Antarctica’s most iconic animals depend on the tiny, prolific and surprisingly charismatic krill. Andrew Bain reports on the research into this seemingly invincible crustacean and its now uncertain future.
Take a deep dive into the importance of Antarctic krill in this article from Cosmos Magazine. Find out about the research being conducted by the Australian Antarctic Division and the impact humanity has on these tiny species in this activity for Year 3-7 and 9 Biology students.
Word Count: 3000
In a laboratory beneath the long wings of the Australian Antarctic Division (AAD) in Hobart’s southern suburbs, krill biologist Rob King is lit by the glow of eight long tubes of radiant water. Each 120-litre tube, filled with billions of red or green Antarctic phytoplankton, gleams as luminously as traffic lights. If you didn’t know better, you might mistake them for sports drinks.
“They are sports drinks,” says King. “They’re sports drinks for krill.”

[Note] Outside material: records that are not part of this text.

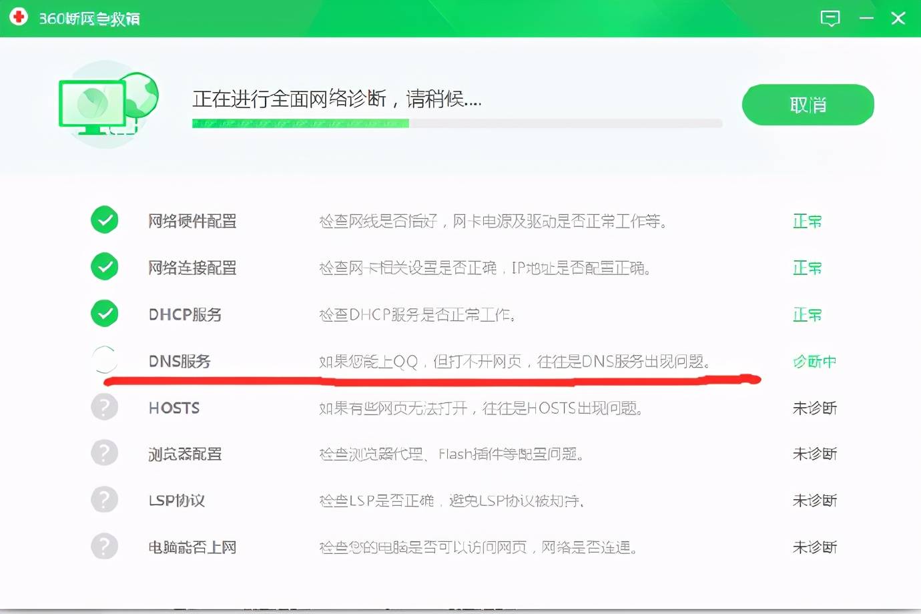Select the DNS服务 item label
Screen dimensions: 921x614
179,361
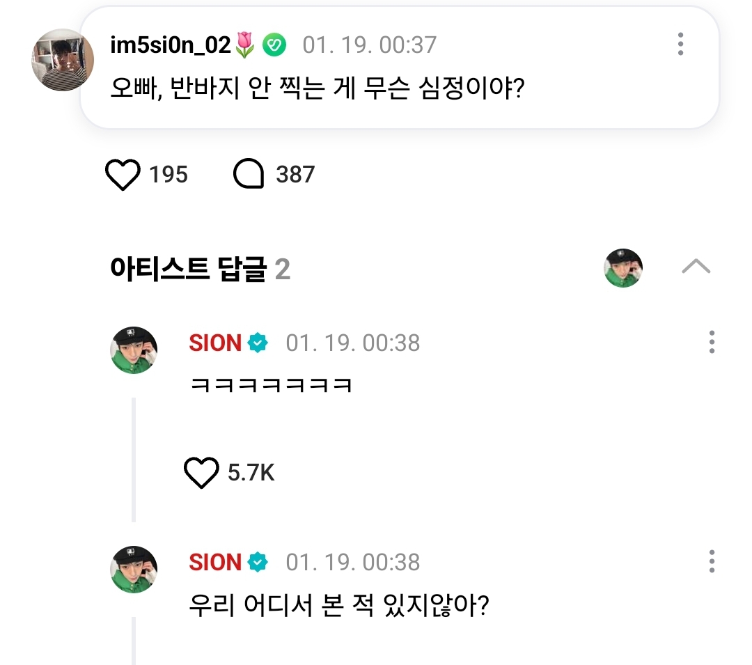The image size is (752, 665).
Task: Click the green verified badge beside im5si0n_02
Action: click(274, 46)
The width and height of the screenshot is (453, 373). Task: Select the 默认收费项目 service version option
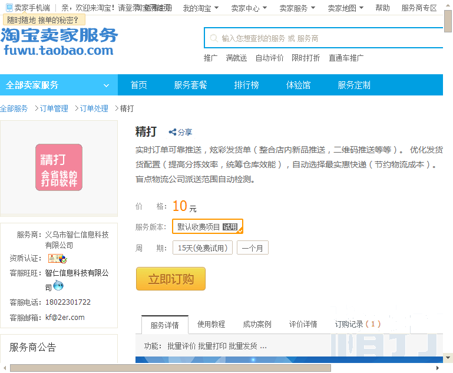[x=207, y=227]
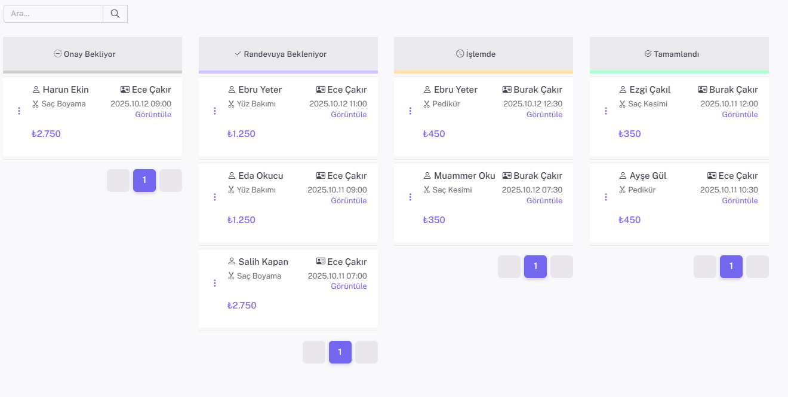Open Görüntüle link for Salih Kapan appointment
788x397 pixels.
point(349,286)
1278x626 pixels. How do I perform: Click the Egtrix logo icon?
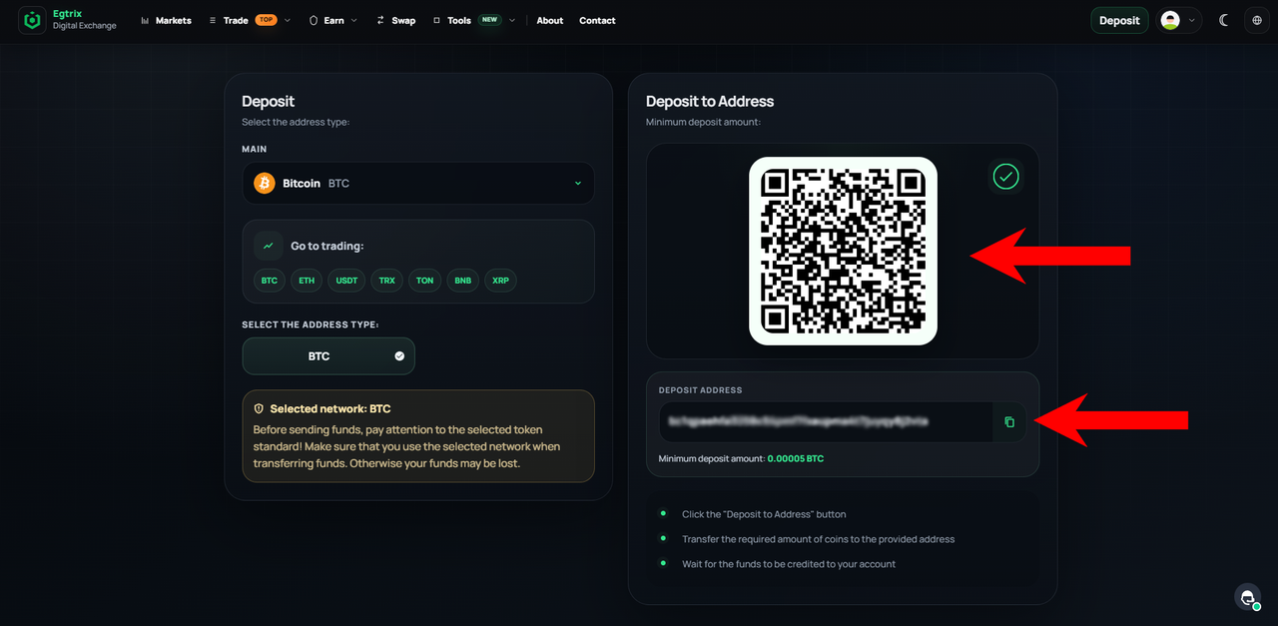click(x=32, y=20)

These tubes represent the largest volume of Antarctic phytoplankton outside the Southern Ocean. They’re a mesmerising sight, but the microscopic, single-celled plants aren’t here for their beauty. They’re here to feed the 40,000 Antarctic krill (Euphausia superba) that skitter about in tanks in the two adjoining rooms that make up the world’s largest krill aquarium.

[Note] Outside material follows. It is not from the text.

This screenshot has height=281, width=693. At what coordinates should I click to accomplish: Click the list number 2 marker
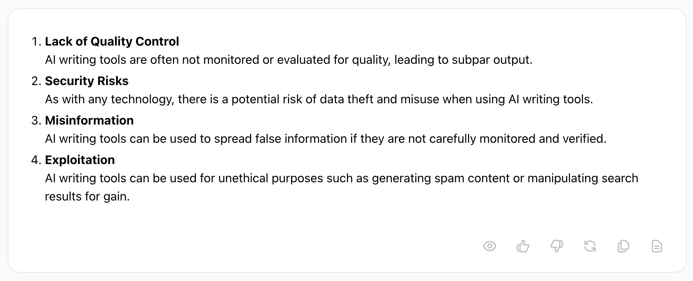tap(36, 81)

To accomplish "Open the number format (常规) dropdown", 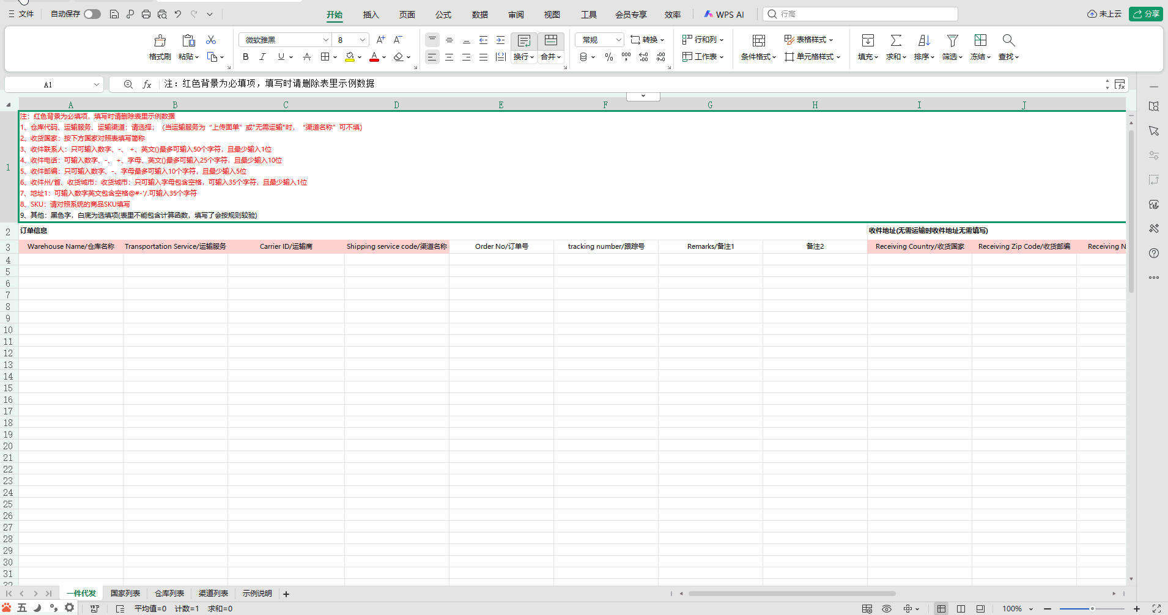I will [x=618, y=40].
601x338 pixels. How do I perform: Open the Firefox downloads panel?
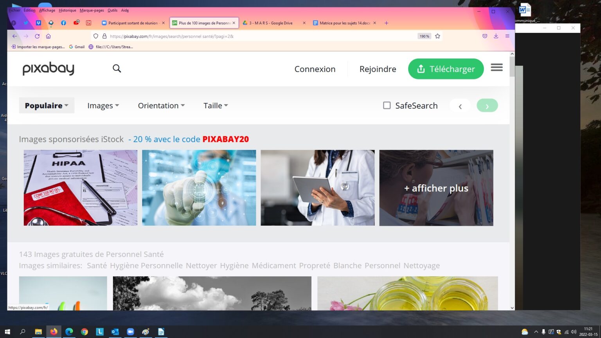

Now, King skims a small aquarium net across the surface of one of the 2000-litre tanks, scooping up krill and checking their transparent carapaces for signs of eggs. In a way, he’s checking the future health of the Southern Ocean. These eggs are crucial to our understanding of Antarctic krill’s resilience against a changing planet – and Antarctic krill are pretty much crucial to everything about the Southern Ocean.
There, the food chain is typically short and simple. Antarctic krill feed on phytoplankton (and smaller amounts of zooplankton), while the ocean’s charismatic megafauna – baleen whales, seals and penguins – feed on krill. In a year, up to half of the Southern Ocean’s krill is devoured by other creatures; a blue whale alone might eat four tonnes of krill in a day. And yet the krill population routinely replenishes itself.
Such resilience and the weight of numbers might suggest an invincibility, but there are very real and familiar threats to this massive population. Studies have found that oceans absorb more than 30% of global carbon dioxide emissions, converting them into carbonic acid – the weak acid found in carbonated soft drinks. Carbon dioxide dissolves better in cold water, meaning the frigid Southern Ocean has absorbed about 40% of those emissions. What impact is this acidification having on Antarctic krill and subsequently all of the ocean life that feeds on it? Finding the answer to that question has been the krill aquarium’s recent focus.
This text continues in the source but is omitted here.